Mozilla has announced that it will be patching a flaw in Firefox that if exploited could be used to impersonate the victim’s browser software update server. Doing so would allow attackers to inject malicious code into the victim’s computer. Mozilla also stated that the vulnerability can also be used to unmask Tor users.
Tor developer Georg Koppen stated:
“The security hole allows an attacker who is able to obtain a valid certificate for addons.mozilla.org to impersonate Mozilla’s servers and to deliver a malicious extension update. This could lead to arbitrary code execution. Moreover, other built-in certificate pinning’s are affected as well. Obtaining such a certificate is not an easy task, but it’s within reach of powerful adversaries such as nation states.”
Movrcx also commented on the security flaw by saying:
“This attack enables arbitrary remote code execution against users accessing specific Clearnet resources when used along with a targeting mechanism; such as by passively monitoring exit node traffic for traffic destined for specific Clearnet resources. Additionally, this attack enables an attacker to conduct exploitation at a massive scale against all Tor Browser users and move towards implantation after selected criteria are met; such as an installed language pack, public IP address, DNS cache, stored cookie and web history, and so on.”
Movrcx went on to say that obtaining a legitimate TLS certificate for addons.mozilla.org was a very hard feat, but not impossible.
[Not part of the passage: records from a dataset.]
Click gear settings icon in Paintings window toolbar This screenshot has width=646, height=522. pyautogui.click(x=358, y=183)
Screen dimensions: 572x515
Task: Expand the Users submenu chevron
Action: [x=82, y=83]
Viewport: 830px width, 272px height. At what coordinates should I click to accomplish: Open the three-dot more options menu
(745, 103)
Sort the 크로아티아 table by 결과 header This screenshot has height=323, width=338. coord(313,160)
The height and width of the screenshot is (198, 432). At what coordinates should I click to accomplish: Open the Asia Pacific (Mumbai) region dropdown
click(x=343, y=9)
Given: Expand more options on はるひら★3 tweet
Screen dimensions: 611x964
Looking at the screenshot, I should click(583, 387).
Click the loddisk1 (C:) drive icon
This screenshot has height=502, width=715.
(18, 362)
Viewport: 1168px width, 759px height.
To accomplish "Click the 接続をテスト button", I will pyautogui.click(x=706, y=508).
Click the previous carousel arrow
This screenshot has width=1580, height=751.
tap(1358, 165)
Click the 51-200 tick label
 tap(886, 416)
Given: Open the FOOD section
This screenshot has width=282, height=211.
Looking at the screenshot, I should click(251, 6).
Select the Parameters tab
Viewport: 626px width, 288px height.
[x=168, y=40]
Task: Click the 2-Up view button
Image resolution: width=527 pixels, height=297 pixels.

He also said that Tor Project members didn’t support his claims earlier.
Independent Security Researcher Ryan Duff claimed that Firefox used its own weaker rendition of key pinning that created the attack angle, and that Mozilla already fixed the flaw in a nightly version of the browser.
“Firefox uses its own static key pinning method for its own Mozilla certifications instead of using HPKP. Enforcing the static method appears to be much weaker than the HPKP method and is flawed to the point that it is by passable in its attack scenario,” Duff stated.